Now that you have a function to read a chunk header, this one should be straightforward.

dump_chunks should work like this:

1. open and check the file, like before.
2. in a loop:
2. print the chunk’s type and length. (remember, %.4s)
3. if the chunk is an IEND chunk, exit the loop.
4. otherwise, skip the chunk (read below).

Look at the diagram showing how chunks are laid out.

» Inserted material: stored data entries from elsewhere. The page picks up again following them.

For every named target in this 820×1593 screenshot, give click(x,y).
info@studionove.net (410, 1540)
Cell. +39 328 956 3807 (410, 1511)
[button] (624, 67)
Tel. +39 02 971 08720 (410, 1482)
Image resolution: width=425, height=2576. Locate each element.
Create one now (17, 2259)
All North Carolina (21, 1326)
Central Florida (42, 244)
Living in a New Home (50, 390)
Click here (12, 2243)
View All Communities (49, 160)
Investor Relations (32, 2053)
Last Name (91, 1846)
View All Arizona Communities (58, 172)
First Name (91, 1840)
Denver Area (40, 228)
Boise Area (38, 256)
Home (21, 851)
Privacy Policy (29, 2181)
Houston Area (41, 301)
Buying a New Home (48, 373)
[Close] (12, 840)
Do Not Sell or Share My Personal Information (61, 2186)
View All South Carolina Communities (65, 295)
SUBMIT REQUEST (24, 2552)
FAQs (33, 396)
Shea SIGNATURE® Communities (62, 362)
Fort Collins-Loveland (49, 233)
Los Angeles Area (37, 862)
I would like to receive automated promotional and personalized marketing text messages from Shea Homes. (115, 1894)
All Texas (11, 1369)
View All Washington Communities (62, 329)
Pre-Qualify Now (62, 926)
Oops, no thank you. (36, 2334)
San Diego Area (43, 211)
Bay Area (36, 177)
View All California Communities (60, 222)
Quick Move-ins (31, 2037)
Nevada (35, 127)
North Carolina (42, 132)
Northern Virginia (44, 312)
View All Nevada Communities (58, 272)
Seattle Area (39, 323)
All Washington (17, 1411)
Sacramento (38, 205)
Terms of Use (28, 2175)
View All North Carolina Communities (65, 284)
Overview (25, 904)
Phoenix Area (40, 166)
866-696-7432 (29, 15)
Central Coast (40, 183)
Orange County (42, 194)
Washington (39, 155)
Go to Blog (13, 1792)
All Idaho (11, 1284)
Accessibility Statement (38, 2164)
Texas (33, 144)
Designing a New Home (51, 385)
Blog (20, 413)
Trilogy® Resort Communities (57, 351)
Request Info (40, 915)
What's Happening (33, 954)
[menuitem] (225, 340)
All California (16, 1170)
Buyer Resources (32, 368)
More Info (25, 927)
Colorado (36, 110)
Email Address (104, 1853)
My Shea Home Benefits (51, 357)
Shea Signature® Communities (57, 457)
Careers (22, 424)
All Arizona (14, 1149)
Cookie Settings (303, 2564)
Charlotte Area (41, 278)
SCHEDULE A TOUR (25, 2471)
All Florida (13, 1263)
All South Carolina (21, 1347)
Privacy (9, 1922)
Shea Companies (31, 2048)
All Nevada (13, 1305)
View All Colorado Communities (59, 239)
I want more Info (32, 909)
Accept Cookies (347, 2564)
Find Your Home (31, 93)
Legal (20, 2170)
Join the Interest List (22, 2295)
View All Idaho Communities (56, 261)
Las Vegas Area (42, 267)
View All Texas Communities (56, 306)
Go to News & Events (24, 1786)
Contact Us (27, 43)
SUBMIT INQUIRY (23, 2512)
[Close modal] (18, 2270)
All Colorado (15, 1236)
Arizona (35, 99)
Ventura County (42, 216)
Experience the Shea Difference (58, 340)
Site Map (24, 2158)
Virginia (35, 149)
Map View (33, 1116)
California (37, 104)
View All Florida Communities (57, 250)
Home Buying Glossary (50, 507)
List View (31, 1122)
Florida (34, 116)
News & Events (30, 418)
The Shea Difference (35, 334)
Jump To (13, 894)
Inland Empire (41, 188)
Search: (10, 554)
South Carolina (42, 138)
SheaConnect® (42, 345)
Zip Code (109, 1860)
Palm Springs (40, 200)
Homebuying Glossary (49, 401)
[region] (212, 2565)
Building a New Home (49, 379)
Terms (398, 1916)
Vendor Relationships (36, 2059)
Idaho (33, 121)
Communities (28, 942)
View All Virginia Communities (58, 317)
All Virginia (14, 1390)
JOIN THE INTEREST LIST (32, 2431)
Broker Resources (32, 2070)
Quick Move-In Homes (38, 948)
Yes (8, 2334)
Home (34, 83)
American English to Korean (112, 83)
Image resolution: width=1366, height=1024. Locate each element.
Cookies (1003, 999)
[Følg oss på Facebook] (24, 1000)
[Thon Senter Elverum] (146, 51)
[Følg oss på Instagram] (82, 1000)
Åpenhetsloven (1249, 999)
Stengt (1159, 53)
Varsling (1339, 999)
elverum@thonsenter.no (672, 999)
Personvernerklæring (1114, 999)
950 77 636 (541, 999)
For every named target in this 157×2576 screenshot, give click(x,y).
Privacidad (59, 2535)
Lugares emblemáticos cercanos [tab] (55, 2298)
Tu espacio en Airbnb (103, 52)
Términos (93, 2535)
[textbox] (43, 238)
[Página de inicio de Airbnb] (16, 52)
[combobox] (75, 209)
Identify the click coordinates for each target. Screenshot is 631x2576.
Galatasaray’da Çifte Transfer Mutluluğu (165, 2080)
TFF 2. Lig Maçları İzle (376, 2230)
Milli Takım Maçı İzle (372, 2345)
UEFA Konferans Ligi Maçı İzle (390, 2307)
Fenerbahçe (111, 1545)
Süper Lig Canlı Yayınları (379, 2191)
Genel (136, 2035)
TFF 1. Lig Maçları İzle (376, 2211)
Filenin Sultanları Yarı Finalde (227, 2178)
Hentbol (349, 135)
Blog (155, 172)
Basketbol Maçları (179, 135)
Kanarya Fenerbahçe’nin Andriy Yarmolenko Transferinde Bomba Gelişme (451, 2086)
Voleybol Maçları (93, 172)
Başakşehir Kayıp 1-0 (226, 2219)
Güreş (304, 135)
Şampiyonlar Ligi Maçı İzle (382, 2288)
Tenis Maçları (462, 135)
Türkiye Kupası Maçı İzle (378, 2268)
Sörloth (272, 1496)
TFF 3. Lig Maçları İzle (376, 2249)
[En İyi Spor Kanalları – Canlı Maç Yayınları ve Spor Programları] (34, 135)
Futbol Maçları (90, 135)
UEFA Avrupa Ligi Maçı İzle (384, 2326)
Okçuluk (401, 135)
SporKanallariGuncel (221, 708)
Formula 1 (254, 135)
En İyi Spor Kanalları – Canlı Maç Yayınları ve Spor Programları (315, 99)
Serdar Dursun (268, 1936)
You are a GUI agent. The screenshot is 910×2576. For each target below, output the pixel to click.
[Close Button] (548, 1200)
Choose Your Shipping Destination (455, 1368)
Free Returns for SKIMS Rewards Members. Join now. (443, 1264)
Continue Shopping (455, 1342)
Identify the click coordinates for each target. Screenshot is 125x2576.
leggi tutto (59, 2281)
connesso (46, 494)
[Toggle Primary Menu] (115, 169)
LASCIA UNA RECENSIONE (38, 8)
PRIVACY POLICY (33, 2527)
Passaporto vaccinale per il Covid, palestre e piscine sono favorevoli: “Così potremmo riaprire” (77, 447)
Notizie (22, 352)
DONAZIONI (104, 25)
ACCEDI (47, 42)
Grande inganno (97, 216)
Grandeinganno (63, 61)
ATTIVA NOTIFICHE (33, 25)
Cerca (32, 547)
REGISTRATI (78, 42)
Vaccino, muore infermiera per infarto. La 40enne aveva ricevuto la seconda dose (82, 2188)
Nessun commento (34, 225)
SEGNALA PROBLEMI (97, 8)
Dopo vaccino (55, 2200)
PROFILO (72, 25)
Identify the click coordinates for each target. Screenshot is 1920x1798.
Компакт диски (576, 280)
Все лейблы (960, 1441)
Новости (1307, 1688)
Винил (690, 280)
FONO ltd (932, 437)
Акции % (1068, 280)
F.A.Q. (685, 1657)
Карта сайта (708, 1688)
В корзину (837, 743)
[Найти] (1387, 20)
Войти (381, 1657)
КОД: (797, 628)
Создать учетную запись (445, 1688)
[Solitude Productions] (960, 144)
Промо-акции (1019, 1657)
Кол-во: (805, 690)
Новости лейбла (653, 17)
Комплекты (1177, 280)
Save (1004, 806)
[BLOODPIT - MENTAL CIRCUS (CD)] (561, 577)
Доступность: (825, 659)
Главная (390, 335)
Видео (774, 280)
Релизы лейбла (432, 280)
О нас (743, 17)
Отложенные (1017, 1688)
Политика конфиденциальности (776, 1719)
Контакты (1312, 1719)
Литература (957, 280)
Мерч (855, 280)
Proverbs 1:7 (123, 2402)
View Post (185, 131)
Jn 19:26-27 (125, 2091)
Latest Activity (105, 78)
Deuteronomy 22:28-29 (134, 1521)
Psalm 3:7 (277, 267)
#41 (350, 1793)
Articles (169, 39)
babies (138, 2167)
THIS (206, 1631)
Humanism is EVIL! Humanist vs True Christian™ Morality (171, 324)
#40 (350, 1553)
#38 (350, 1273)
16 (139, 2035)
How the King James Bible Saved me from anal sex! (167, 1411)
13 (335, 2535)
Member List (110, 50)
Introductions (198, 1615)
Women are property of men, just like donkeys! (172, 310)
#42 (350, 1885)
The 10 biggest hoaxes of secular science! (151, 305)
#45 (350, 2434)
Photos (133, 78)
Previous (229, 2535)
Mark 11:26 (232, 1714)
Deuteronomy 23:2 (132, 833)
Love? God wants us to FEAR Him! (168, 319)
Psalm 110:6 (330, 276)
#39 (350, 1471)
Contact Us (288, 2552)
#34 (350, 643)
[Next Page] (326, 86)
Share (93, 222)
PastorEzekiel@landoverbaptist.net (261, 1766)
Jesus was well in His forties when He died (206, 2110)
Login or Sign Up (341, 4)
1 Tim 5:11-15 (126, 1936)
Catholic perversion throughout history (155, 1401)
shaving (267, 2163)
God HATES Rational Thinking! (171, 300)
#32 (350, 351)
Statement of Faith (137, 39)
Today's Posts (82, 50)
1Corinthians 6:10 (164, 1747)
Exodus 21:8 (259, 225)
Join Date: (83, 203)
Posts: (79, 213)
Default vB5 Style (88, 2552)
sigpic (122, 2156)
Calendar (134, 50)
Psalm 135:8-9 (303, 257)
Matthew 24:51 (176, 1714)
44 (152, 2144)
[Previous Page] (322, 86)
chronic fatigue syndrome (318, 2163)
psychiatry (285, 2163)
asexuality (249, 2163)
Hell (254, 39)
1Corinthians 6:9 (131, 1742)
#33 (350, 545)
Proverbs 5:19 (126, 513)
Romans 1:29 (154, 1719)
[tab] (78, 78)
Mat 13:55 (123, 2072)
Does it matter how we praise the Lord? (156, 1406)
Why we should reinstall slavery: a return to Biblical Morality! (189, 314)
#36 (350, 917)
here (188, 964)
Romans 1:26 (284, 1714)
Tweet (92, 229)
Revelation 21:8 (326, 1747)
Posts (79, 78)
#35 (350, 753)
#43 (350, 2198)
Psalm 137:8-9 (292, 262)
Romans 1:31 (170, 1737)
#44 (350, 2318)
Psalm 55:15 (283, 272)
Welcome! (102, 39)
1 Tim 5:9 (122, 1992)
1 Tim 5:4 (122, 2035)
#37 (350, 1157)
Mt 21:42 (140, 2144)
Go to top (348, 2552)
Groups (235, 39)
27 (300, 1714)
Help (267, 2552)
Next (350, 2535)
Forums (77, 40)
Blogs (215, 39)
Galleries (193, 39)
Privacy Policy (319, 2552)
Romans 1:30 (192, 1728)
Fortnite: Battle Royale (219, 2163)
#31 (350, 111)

You already read the length and identifier; now you need to skip the data and CRC. This can be done in one line of code.

Don’t forget: Ctrl+C stops a runaway program!

Done correctly, the outputs on the three test files should be:

• ./readpng cookiebear.png dump:
'IHDR' (length = 13)
'IDAT' (length = 8192)
'IDAT' (length = 8192)
'IDAT' (length = 8192)
'IDAT' (length = 8192)
'IDAT' (length = 8192)
'IDAT' (length = 8192)
'IDAT' (length = 8192)
'IDAT' (length = 8192)
'IDAT' (length = 8192)
'IDAT' (length = 8192)
'IDAT' (length = 8192)
'IDAT' (length = 8192)
'IDAT' (length = 8192)
'IDAT' (length = 8192)
'IDAT' (length = 8192)
'IDAT' (length = 8192)
'IDAT' (length = 8192)
'IDAT' (length = 8192)
'IDAT' (length = 2622)
'IEND' (length = 0)

• ./readpng graybear.png dump:
'IHDR' (length = 13)
'pHYs' (length = 9)
'tEXt' (length = 27)
'IDAT' (length = 8192)
'IDAT' (length = 8192)
'IDAT' (length = 8192)
'IDAT' (length = 8192)
'IDAT' (length = 8192)
'IDAT' (length = 8192)
'IDAT' (length = 8192)
'IDAT' (length = 8192)
'IDAT' (length = 392)
'IEND' (length = 0)

• ./readpng has_text.png dump:
'IHDR' (length = 13)
'gAMA' (length = 4)
'tEXt' (length = 14)
'tEXt' (length = 49)
'tEXt' (length = 56)
'tEXt' (length = 251)
'tEXt' (length = 57)
'tEXt' (length = 20)
'IDAT' (length = 200)
'IEND' (length = 0)


This is the beauty of chunked file formats: you don’t even have to know what most of these chunks are! But you can easily see the structure and find the things you do care about.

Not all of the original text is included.